## What you are asked to do
From the listing below, retype exactly the line holding "Tap the battery", the line holding "Given: Pick the GIF output option", and the lines between them; skip everything else.

## Exercise data

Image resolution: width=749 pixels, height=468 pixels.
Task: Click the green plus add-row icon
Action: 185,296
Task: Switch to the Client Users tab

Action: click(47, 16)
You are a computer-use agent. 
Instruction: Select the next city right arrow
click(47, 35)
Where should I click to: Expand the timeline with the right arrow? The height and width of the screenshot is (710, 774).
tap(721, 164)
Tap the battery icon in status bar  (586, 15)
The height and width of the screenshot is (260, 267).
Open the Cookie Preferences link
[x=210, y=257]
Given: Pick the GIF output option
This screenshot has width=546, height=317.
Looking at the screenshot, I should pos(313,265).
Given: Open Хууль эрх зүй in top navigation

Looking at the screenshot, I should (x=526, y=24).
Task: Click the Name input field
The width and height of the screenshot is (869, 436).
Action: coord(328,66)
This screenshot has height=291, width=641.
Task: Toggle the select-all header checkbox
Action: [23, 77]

--

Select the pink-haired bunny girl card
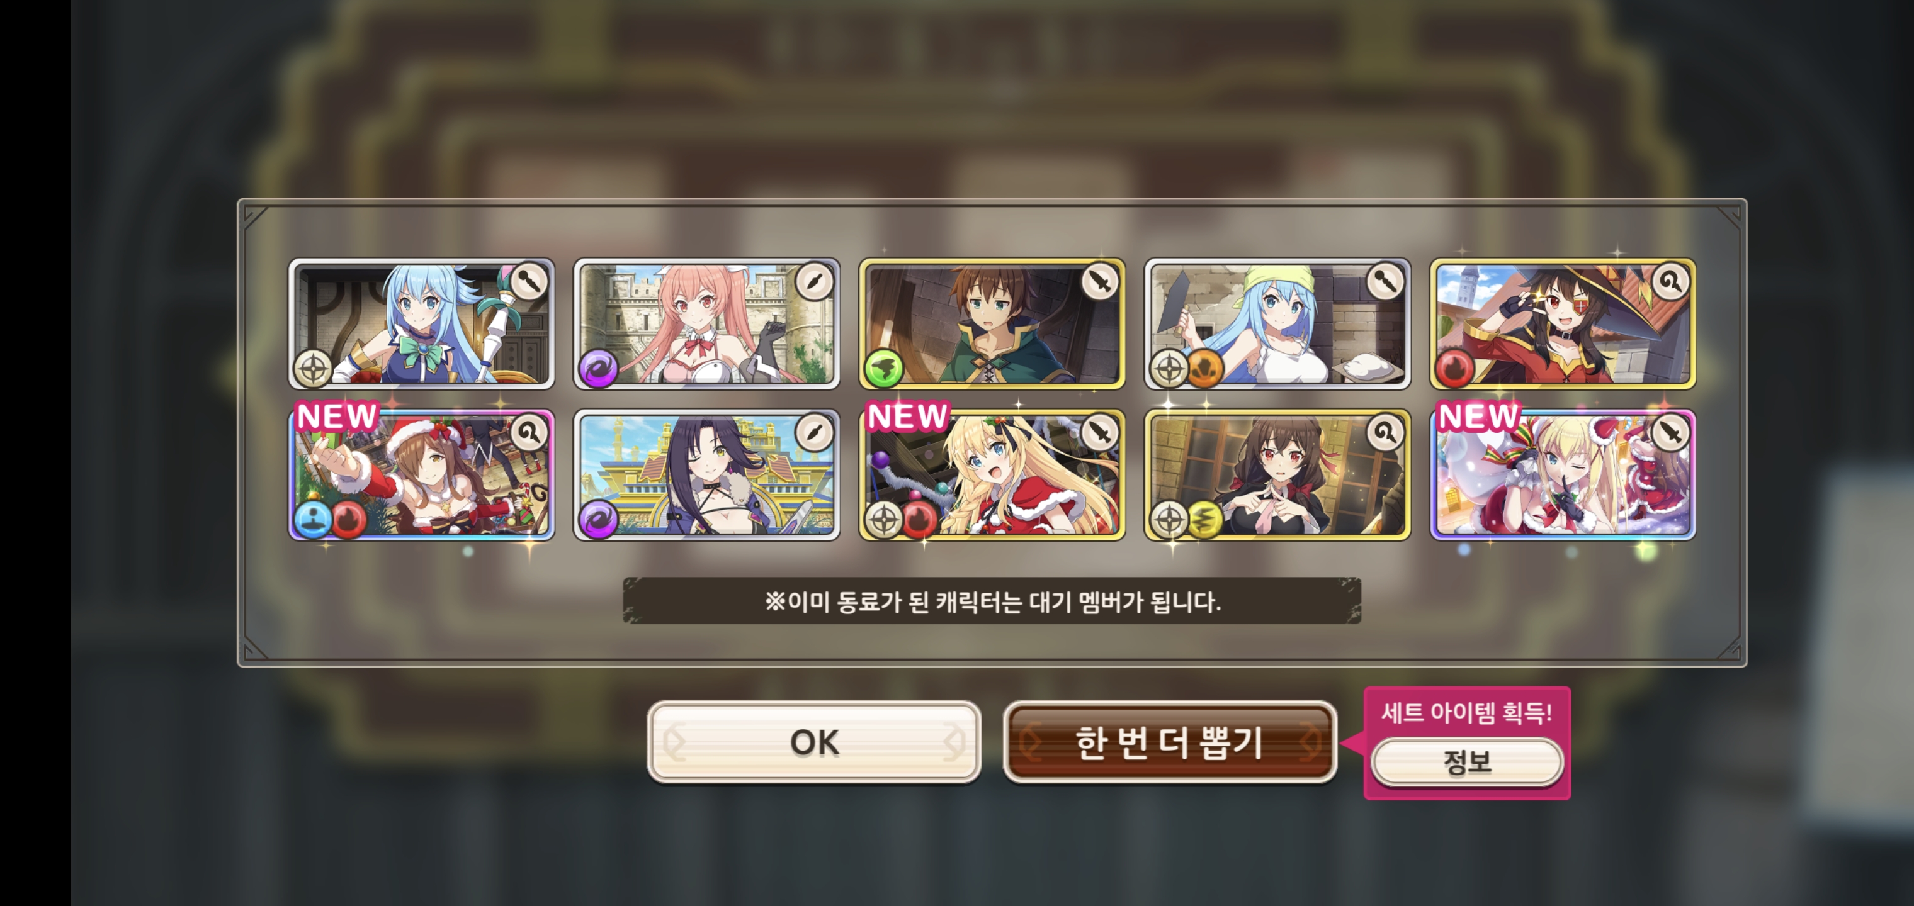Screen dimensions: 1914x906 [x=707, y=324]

## Answer space
Tap the battery icon in status bar  (586, 15)
The height and width of the screenshot is (260, 267).
Open the Cookie Preferences link
[x=210, y=257]
Given: Pick the GIF output option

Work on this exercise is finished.